Instrucciones de trabajo:
[1] En el artículo sobre las peregrinaciones a Shalamcheh, ¿qué nombre reciben los milicianos que visten trajes color caqui?
[2] Escribe la continuación del artículo sobre las peregrinaciones a Shalamcheh a partir de su última oración.

======== Texto citado ========

El sagrado campo de batalla
El régimen iraní organiza peregrinaciones a los escenarios de la guerra con Irak para exaltar el patriotismo y reforzarse
Através de un camino de tierra que se eleva entre lagos artificiales de donde brotan filas de varas de hierro en forma de erizo, las caravanas de peregrinos hacen su entrada en Shalamcheh. Entran en fila, siempre siguiendo grandes banderas rojas y verdes, como si fuera una marcha triunfal. Muchos vienen descalzos en homenaje a los que murieron en este frente de batalla, el más letal de la guerra entre Irán e Iraq en la década de los ochenta.
Consideran que esta tierra es sagrada. El escenario evoca a un set de película con trincheras, defensas alambradas y decenas de tanques oxidados abandonados. Por momentos, cuando el grupo que hace su entrada es de mujeres, los chadores que las cubren crean el efecto de una mancha negra. En otras, trajes color caqui que identifican a los milicianos, conocidos como basijis, se mimetizan con el entorno. Sus cánticos son tan altos que resuenan en este desierto que limita con Irak.

======== Datos proporcionados ========

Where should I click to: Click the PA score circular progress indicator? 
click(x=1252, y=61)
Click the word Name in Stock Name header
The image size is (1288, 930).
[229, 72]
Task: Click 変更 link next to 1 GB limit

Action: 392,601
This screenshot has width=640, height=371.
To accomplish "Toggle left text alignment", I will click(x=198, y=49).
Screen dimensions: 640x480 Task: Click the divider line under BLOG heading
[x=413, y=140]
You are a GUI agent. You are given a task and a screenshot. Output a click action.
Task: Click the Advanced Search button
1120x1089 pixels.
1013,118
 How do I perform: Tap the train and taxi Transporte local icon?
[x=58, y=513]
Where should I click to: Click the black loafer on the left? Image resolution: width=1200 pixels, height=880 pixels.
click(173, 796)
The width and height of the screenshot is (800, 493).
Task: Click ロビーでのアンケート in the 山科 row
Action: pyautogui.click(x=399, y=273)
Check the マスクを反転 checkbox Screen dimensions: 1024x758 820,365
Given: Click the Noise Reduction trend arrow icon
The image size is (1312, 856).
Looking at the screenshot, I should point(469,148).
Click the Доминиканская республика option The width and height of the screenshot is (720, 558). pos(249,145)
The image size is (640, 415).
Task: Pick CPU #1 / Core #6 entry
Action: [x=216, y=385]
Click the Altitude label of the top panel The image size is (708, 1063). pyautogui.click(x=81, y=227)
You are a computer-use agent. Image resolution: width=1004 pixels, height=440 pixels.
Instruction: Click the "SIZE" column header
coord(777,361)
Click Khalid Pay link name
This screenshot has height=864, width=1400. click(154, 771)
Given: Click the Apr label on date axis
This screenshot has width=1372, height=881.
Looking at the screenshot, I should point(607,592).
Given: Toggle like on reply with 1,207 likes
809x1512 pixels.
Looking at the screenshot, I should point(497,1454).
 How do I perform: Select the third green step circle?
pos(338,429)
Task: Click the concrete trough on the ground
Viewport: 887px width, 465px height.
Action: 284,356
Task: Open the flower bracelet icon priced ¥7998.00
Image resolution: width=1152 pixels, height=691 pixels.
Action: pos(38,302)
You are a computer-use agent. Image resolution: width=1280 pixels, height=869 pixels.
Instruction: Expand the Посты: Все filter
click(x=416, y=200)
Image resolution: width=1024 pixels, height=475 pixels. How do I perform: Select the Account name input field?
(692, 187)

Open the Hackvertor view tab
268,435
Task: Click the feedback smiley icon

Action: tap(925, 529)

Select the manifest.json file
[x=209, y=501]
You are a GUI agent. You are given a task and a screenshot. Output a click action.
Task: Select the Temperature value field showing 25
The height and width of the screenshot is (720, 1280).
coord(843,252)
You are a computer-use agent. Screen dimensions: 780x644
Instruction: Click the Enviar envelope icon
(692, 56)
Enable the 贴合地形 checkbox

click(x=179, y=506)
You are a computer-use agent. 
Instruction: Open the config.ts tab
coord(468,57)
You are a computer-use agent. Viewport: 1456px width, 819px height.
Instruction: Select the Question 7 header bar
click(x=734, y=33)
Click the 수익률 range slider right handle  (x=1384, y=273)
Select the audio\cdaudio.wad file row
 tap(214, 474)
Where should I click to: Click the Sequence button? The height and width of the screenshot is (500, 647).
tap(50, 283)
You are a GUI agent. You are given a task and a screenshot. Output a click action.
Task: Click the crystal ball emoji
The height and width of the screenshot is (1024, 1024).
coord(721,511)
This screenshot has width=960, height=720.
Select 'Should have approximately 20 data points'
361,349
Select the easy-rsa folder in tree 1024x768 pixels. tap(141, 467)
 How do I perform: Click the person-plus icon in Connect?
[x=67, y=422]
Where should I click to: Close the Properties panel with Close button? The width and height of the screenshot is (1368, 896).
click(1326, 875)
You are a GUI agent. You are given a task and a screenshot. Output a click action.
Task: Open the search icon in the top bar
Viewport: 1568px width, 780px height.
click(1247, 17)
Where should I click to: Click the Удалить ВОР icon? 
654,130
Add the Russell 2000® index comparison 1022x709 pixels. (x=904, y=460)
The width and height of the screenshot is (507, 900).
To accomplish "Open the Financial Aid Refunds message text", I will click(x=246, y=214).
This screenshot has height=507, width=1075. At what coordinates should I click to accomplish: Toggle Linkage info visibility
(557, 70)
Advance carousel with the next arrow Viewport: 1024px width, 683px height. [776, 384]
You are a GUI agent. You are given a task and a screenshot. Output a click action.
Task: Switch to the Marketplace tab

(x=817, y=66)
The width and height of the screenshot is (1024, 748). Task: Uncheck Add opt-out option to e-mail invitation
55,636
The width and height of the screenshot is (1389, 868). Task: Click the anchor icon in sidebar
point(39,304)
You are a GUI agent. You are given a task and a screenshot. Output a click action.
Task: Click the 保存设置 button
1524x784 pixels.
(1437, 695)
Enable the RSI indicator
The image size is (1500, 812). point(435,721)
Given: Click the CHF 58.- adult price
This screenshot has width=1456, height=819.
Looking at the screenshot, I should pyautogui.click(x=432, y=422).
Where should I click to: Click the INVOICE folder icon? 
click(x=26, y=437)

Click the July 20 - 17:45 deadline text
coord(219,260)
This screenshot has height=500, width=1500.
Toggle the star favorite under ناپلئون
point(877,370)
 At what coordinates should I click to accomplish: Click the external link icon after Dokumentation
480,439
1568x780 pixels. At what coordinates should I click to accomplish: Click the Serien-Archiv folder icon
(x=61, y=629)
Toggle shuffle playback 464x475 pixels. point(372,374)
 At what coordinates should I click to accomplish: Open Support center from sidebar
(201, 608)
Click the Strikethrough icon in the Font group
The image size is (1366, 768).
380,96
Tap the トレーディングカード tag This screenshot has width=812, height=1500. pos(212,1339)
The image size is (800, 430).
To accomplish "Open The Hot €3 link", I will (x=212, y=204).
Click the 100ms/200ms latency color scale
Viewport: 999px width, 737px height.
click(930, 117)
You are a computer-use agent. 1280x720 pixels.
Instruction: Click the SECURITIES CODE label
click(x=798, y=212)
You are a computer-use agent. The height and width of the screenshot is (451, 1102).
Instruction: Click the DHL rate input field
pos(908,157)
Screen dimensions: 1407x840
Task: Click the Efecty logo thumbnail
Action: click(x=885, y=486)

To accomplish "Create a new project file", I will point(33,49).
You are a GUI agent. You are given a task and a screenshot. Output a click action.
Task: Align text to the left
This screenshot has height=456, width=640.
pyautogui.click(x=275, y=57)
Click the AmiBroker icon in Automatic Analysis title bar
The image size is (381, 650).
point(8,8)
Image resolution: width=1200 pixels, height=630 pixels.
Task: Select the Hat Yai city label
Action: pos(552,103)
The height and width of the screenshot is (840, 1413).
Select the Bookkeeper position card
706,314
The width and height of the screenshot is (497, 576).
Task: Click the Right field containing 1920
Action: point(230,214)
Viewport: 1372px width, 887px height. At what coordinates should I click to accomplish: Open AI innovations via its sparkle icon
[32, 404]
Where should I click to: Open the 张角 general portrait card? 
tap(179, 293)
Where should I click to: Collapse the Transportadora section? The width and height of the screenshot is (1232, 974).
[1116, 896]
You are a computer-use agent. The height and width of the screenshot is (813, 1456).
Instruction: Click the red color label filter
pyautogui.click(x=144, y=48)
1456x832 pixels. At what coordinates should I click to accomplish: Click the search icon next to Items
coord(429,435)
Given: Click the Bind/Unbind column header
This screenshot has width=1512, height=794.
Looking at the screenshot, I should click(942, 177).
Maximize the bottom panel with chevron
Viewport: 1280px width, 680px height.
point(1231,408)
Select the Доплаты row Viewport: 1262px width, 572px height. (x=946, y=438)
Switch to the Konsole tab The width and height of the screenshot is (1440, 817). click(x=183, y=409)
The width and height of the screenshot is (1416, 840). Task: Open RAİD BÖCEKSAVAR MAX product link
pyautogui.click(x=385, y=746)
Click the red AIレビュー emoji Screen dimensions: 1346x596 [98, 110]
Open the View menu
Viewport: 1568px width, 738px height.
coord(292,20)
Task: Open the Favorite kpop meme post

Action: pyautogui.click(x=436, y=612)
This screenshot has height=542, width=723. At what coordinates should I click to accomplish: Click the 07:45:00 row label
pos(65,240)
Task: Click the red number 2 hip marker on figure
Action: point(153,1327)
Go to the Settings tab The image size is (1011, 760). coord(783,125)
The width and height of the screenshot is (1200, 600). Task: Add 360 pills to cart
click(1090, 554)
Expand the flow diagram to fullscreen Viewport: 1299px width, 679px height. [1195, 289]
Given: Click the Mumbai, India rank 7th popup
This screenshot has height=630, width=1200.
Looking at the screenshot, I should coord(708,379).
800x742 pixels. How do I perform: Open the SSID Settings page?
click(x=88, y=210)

========

Resultados obtenidos:
[1] Se les conoce como basijis.

[2]
Forman parte del Rahiane Nour, la gran peregrinación anual organizada por las instituciones militares y religiosas iraníes a los lugares emblemáticos de guerra. Se calcula que cada año más de un millón de personas llegan en autobuses desde todo el país para visitar los frentes del sur de Irán, en la provincia del Khuzestan, en el periodo conocido como Nouruz en el que los persas celebran su año nuevo.
“Karbala, un simple saludo”, dice un cartel que se levanta en la línea fronteriza. La mítica batalla de Karbala –en la que fue asesinado el nieto del profeta Mahoma, Husein, y que marcó definitivamente la división entre las dos grandes sectas del islam–, es tomada como ejemplo por los clérigos y ex combatientes que lideran cada uno de estos grupos. Con la misma retórica con que se narra el martirio del imán Husein durante la celebración de la Ashura –días en que los chiíes recuerdan su calvario y muerte–, estos oradores reconstruyen los duros momentos que vivieron las fuerzas iraníes durante esta guerra cuyo recuerdo ha sido cuidadosamente alimentado por los líderes de la revolución desde la firma del alto el fuego hace 30 años.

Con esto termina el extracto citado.